As Orzabal explains it, Tears For Fears’ previous management seemed “dedicated to the idea of not making a new album.”

“And if it had to be done,” Smith adds, “it had to be written almost by committee with some of today’s hit songwriters.”

And though Tears For Fears has sold more than 30 million albums around the world, the pair decided to give this approach a shot. But before long, this reluctant attempt at compromise failed.

As Orzabal explains, “Eventually, that pressure and tension divided us -- not just from our management, but from one another too.” A professional tipping point had been reached. Yet when they eventually met up with new management, Orzabal and Smith played them, what Orzabal describes as “the five tracks we could both agree on, and they raved over them. So suddenly, for the first time in a long time we felt like we had someone in our corner who understood what we were trying to do. We felt like we had somebody on our side. To be in that position was a big breath of fresh air for us after dealing with being pushed in various directions not only by our past management, but also a record company we were signed to. It was the first time in a long time that we decided - we have to do this.”

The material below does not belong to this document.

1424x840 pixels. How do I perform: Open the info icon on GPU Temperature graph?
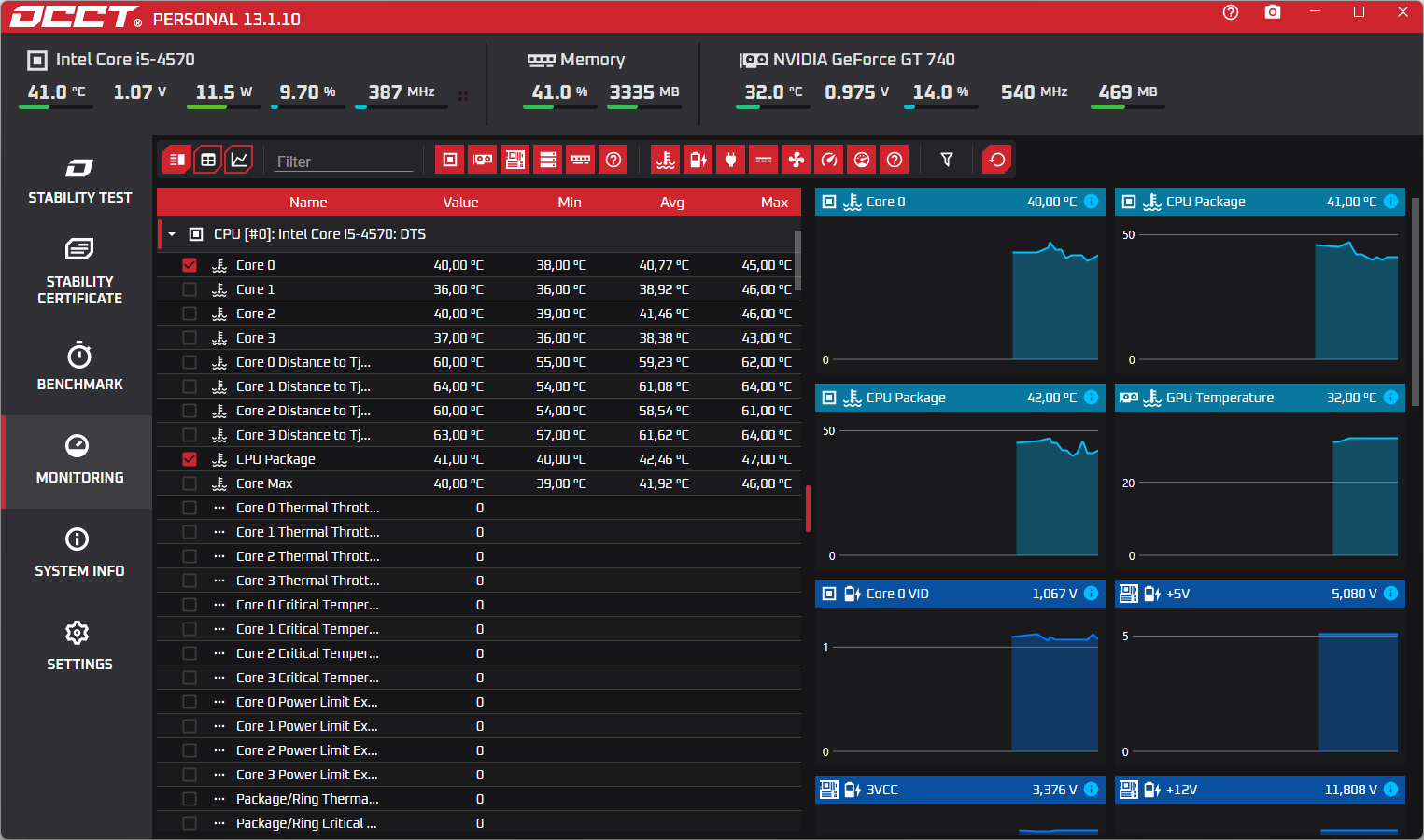coord(1390,398)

Having experienced the death of his first wife Caroline in 2017, and his own serious health scare in 2018, not to mention a global pandemic, Orzabal explains that he has gained far greater perspective about Smith’s significant place in his life. “I can be quite honest about this because my late wife and Curt and I used to hang out when we were 14, 13, in Snow Hill flats in Bath,” Orzabal says. “Obviously, the older you get the more people you lose. And then you kind of think, `Hang on, I’ve known him all my life, almost.’ So when I had my medical emergencies in 2018, the first person I thought about ringing was Curt. I was thinking, `Am I going to get through this?’ Get Curt on the phone! `You can have my guitars. You can have my clothes!’”

“You can keep your clothes,” Smith responds with a warm smile.

“I can say this,” Orzabal responds. “Curt may have some difficulty saying this.”

“No, I have no difficulty saying it at all,” Smith adds. “The thing is when you’ve known each other as long as we have, and have worked together as long as we have, there’s a bond there that becomes familial. So it’s different from a friendship. And it’s different from a marriage. It’s literally like that’s your brother. They may annoy the crap out of you every once in a while. But they’re still family. It’s the kind of bond that you can’t really break. It can fall apart at times. You separate for periods -- which I also think is healthy, really. I’ve walked away. But in the end, we always seem to find each other again.”

The Tipping Point is the bold, beautiful and powerful sound of Tears For Fears finding themselves together all over again.